Scrimer sonrió de mala gana.

—Siempre me están espiando a través de las ventanas. Yo estaba en el estrado; no me podían ver desde la casa de enfrente, capitán.

Carroll Ormsby reflexionó durante algunos instantes. Luego dijo:

—Una última pregunta y ya clásica, señor Scrimer. ¿Sospecha usted de alguien?

—No. En absoluto —respondió el director de la academia con acento lleno de énfasis.

—Alguno de los tres citados —insistió el policía—, ¿no pudo haber llevado a la práctica el ensayo del crimen realizado la víspera?

—Mi opinión personal es que no, capitán. Pondría la mano en el fuego por esos tres alumnos.

Al quedarse solo, Carroll Ormsby tiró de un cajón y dejó al descubierto una grabadora, en la cual había recogido la conversación con el director de la academia. No era cosa que pudiera presentar como prueba en un juicio, pero siempre le era muy útil para repasar interrogatorios a testigos y posibles culpables. Escuchó atentamente sus preguntas y las respuestas de Scrimer, y después de terminar, dejó el aparato nuevamente en estado de funcionar cuando la ocasión lo requiriese.

* * *

Por la tarde recibió el informe del forense.

Susan Calloway había recibido primero los disparos en la espalda, había sido estrangulada, y por último, el asesino le atravesó el pecho con un estoque.

El doctor Misch dijo:

—Debió recibir los disparos alrededor de las cinco de la mañana. Media hora más tarde, o algo menos, fue estrangulada… su cadáver, claro está. Y alrededor de las seis, le clavaron el estoque.

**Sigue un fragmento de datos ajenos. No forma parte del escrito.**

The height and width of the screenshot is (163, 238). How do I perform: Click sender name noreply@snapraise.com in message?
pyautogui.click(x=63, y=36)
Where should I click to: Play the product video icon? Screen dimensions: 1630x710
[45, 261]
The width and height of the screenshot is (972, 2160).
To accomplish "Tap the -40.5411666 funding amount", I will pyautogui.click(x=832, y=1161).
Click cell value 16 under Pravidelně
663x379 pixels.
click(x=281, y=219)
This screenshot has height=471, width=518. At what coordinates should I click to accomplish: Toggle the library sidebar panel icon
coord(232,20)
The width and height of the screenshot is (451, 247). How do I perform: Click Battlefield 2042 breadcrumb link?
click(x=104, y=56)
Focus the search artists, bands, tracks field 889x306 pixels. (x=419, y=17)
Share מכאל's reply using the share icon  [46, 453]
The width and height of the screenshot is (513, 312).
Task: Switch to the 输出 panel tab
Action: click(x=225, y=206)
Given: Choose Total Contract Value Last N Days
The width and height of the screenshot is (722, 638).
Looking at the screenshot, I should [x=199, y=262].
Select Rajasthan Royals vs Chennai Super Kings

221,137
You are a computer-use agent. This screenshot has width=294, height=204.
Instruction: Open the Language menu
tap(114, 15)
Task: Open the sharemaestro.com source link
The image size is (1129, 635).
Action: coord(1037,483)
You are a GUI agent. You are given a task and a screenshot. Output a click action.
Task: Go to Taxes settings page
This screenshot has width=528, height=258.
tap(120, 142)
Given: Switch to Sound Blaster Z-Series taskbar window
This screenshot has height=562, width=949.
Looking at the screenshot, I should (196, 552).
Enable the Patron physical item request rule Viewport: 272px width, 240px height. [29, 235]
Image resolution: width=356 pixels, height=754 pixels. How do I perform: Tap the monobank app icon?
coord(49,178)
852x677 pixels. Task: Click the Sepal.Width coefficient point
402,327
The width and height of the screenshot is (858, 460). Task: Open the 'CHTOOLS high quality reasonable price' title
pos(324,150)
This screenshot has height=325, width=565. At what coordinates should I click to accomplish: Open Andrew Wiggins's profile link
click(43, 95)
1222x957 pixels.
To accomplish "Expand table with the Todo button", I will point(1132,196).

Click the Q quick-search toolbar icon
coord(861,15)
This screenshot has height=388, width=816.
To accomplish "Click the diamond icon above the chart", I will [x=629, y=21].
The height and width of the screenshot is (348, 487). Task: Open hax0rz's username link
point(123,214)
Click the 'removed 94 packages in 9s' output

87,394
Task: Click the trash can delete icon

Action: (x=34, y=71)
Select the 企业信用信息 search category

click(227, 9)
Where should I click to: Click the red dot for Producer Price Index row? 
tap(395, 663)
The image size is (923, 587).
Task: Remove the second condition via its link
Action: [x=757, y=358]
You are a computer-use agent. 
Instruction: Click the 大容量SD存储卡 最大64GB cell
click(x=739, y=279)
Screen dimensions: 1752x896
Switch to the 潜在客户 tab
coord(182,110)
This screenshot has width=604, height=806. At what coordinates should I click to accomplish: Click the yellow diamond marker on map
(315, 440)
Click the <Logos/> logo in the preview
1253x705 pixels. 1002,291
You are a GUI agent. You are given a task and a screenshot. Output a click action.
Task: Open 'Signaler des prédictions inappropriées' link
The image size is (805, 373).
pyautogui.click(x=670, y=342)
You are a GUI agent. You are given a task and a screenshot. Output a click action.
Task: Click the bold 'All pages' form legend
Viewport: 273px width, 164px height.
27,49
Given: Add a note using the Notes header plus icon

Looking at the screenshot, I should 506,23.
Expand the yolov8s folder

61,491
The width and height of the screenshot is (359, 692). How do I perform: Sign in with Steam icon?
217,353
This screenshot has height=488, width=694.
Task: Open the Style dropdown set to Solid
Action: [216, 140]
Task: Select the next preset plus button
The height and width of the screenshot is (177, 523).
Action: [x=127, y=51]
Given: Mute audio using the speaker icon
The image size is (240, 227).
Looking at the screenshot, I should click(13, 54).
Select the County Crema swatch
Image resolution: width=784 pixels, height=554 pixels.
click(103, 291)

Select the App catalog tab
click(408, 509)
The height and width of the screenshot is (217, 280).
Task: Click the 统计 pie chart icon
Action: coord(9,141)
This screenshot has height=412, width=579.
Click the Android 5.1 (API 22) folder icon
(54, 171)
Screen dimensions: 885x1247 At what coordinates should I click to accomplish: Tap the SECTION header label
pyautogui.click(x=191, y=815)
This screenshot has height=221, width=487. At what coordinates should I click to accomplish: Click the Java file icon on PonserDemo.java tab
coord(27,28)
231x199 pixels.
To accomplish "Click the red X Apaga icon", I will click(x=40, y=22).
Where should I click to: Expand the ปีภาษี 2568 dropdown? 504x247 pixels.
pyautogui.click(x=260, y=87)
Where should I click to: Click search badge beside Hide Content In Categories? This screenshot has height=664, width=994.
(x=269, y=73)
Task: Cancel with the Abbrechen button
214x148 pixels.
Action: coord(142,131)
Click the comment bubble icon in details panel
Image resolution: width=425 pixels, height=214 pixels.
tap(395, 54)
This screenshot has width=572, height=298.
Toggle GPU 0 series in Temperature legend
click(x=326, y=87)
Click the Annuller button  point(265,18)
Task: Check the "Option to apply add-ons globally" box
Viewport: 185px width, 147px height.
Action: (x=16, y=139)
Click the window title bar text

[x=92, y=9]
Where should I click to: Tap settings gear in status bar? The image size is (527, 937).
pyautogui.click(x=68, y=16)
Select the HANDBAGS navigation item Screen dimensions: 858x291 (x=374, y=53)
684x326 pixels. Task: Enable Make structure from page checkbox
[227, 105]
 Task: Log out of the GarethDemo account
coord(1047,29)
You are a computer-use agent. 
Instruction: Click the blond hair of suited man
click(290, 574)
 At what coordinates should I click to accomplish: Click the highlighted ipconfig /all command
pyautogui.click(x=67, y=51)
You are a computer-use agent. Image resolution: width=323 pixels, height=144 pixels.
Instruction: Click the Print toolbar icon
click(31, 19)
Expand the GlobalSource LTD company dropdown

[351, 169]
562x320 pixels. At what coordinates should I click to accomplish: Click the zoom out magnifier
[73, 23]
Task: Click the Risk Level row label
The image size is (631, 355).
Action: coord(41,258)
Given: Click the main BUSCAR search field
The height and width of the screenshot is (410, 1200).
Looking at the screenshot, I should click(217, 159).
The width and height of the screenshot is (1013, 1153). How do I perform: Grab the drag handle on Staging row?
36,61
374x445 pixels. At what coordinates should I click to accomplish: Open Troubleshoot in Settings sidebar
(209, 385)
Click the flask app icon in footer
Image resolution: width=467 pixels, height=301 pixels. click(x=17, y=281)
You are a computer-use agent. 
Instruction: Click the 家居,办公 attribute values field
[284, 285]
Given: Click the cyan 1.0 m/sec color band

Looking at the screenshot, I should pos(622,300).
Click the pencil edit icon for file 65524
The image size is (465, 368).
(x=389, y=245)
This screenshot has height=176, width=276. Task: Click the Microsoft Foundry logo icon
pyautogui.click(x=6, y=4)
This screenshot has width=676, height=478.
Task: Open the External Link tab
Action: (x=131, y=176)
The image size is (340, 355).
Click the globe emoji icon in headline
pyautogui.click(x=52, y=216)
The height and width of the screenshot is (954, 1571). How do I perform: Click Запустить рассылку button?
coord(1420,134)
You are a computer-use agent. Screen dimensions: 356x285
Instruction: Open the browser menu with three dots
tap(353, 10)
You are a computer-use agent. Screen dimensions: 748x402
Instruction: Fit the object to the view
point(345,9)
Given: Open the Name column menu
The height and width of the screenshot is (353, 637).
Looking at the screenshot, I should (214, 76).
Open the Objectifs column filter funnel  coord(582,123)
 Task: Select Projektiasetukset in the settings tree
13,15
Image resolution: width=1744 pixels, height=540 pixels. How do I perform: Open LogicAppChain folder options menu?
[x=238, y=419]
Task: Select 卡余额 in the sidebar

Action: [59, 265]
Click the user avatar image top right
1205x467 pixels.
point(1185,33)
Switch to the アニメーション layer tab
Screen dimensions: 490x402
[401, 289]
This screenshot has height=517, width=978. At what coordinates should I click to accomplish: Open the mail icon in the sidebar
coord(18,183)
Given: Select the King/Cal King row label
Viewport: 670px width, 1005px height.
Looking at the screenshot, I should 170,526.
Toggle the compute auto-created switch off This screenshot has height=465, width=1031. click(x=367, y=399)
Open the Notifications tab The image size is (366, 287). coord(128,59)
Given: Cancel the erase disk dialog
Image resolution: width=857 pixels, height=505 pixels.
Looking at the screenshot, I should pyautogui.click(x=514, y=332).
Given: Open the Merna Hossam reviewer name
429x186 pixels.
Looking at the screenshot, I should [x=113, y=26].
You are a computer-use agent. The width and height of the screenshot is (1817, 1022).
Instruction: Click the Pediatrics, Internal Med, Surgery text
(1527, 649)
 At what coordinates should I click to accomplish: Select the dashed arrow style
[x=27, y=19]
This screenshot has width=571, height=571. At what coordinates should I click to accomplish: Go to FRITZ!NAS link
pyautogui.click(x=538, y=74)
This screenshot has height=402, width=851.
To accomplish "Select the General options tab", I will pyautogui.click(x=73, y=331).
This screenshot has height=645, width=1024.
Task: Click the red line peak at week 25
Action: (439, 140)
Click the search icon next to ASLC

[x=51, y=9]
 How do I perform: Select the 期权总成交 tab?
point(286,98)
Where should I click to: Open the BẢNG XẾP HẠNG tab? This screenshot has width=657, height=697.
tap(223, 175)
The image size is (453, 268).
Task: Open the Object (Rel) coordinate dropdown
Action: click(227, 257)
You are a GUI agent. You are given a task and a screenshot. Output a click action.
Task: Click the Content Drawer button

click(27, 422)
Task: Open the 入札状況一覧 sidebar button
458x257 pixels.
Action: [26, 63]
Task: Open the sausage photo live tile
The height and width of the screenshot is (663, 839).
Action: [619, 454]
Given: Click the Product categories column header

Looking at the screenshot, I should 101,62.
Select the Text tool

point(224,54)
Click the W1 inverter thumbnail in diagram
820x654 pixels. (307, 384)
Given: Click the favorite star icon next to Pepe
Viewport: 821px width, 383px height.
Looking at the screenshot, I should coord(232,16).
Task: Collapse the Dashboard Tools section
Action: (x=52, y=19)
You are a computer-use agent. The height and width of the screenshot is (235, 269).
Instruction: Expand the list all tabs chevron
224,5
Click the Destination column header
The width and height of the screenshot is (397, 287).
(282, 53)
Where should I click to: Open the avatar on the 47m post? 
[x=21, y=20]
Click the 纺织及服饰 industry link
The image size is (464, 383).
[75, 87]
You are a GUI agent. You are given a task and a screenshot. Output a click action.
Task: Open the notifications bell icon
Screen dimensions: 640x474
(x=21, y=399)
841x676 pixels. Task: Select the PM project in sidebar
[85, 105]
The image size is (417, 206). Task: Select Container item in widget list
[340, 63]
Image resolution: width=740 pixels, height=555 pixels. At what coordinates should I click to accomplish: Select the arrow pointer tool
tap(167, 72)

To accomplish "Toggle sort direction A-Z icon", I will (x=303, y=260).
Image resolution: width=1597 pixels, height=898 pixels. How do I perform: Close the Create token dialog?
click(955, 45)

—¿Cuál es su impresión, doctor?

—Verá, capitán. Yo diría que el asesino le disparó los dos tiros y la dejó sentada luego en el sillón. Las balas son de pequeño calibre, un treinta y dos, y por lo tanto, no traspasaron el cuerpo. Después vino otro sujeto, y al vería sentada en el sillón, aparentemente dormida, la estranguló, sin más. Si esto ocurrió alrededor de treinta minutos más tarde, entonces no tuvo tiempo de notar que el cuerpo empezaba a enfriarse. Por otra parte, es concebible que no se diese cuenta de que ya estaba muerta, teniendo en cuenta que es muy posible que actuase en las sombras, puesto que debió atacarla alrededor de las cinco y media; en todo caso, se guió por la luz de la calle, que penetraba por la ventana, la cual, si le permitía ver las siluetas, no era lo suficientemente fuerte para que pudiera captar demasiados detalles.

—Entiendo —dijo el joven—. Y al que usó el estoque, debió pasarle algo parecido. En los finales de abril, a las seis de la mañana, todavía es de noche, apenas ha empezado el alba.

—Exactamente, capitán.

—Lo que yo me pregunto —murmuró Ormsby, sumamente pensativo— es qué diablos tenía que hacer Susan Calloway a las cinco de la mañana en el estudio de arte. ¿Tenía una cita? ¿Esperaba a alguien?

El doctor Misch soltó una risita.

—Eso, mi querido Carroll Ormsby, es a usted a quien compete averiguarlo.